#### To do
Every line from the one containing "Task: Click the search icon for リソースへ移動する" to the last line of the listing below should be given again exactly.

#### Information provided
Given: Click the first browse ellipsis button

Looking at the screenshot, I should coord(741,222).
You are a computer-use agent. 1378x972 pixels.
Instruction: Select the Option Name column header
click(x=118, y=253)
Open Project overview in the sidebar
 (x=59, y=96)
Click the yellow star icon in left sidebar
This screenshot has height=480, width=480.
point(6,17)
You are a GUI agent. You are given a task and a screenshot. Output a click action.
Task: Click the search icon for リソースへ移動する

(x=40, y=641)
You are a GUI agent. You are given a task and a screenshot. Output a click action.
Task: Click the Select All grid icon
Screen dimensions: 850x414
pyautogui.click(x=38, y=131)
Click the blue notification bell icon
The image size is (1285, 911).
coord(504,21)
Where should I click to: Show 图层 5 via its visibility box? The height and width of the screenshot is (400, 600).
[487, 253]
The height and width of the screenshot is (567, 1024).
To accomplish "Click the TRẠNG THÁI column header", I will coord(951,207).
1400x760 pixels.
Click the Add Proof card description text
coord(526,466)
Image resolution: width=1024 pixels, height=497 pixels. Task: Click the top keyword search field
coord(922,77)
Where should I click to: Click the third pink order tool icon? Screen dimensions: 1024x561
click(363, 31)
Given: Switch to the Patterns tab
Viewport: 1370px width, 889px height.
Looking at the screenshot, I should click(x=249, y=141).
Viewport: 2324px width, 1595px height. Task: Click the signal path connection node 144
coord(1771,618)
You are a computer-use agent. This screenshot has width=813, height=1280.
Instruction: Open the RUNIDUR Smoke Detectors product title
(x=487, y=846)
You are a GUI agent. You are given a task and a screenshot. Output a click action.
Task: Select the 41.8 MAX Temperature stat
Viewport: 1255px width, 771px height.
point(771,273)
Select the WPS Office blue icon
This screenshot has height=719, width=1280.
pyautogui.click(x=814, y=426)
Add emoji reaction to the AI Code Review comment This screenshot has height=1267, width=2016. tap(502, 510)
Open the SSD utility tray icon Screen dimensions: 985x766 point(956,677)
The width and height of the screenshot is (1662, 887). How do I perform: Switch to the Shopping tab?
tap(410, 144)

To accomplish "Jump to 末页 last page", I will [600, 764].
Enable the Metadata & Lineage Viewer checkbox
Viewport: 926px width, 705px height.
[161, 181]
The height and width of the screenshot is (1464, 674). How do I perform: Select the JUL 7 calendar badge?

#### Response to the exercise
Task: Click the search icon for リソースへ移動する

(x=40, y=641)
You are a GUI agent. You are given a task and a screenshot. Output a click action.
Task: Click the Select All grid icon
Screen dimensions: 850x414
pyautogui.click(x=38, y=131)
Click the blue notification bell icon
The image size is (1285, 911).
coord(504,21)
Where should I click to: Show 图层 5 via its visibility box? The height and width of the screenshot is (400, 600).
[487, 253]
The height and width of the screenshot is (567, 1024).
To accomplish "Click the TRẠNG THÁI column header", I will coord(951,207).
1400x760 pixels.
Click the Add Proof card description text
coord(526,466)
Image resolution: width=1024 pixels, height=497 pixels. Task: Click the top keyword search field
coord(922,77)
Where should I click to: Click the third pink order tool icon? Screen dimensions: 1024x561
click(363, 31)
Given: Switch to the Patterns tab
Viewport: 1370px width, 889px height.
Looking at the screenshot, I should click(x=249, y=141).
Viewport: 2324px width, 1595px height. Task: Click the signal path connection node 144
coord(1771,618)
You are a computer-use agent. This screenshot has width=813, height=1280.
Instruction: Open the RUNIDUR Smoke Detectors product title
(x=487, y=846)
You are a GUI agent. You are given a task and a screenshot. Output a click action.
Task: Select the 41.8 MAX Temperature stat
Viewport: 1255px width, 771px height.
point(771,273)
Select the WPS Office blue icon
This screenshot has height=719, width=1280.
pyautogui.click(x=814, y=426)
Add emoji reaction to the AI Code Review comment This screenshot has height=1267, width=2016. tap(502, 510)
Open the SSD utility tray icon Screen dimensions: 985x766 point(956,677)
The width and height of the screenshot is (1662, 887). How do I perform: Switch to the Shopping tab?
tap(410, 144)

To accomplish "Jump to 末页 last page", I will [600, 764].
Enable the Metadata & Lineage Viewer checkbox
Viewport: 926px width, 705px height.
[161, 181]
The height and width of the screenshot is (1464, 674). How do I perform: Select the JUL 7 calendar badge?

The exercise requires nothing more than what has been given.